Exercise brief » Convert the whole listing below into a JSON list of strings, one string for each line, leaving out any blank lines.

═══

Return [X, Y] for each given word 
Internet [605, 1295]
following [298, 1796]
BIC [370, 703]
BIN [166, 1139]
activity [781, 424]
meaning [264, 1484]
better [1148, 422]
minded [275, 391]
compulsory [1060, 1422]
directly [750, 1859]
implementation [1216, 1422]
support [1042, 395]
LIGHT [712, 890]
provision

═══

Solution to this task »
[
  "Return [X, Y] for each given word ",
  "Internet [605, 1295]",
  "following [298, 1796]",
  "BIC [370, 703]",
  "BIN [166, 1139]",
  "activity [781, 424]",
  "meaning [264, 1484]",
  "better [1148, 422]",
  "minded [275, 391]",
  "compulsory [1060, 1422]",
  "directly [750, 1859]",
  "implementation [1216, 1422]",
  "support [1042, 395]",
  "LIGHT [712, 890]",
  "provision"
]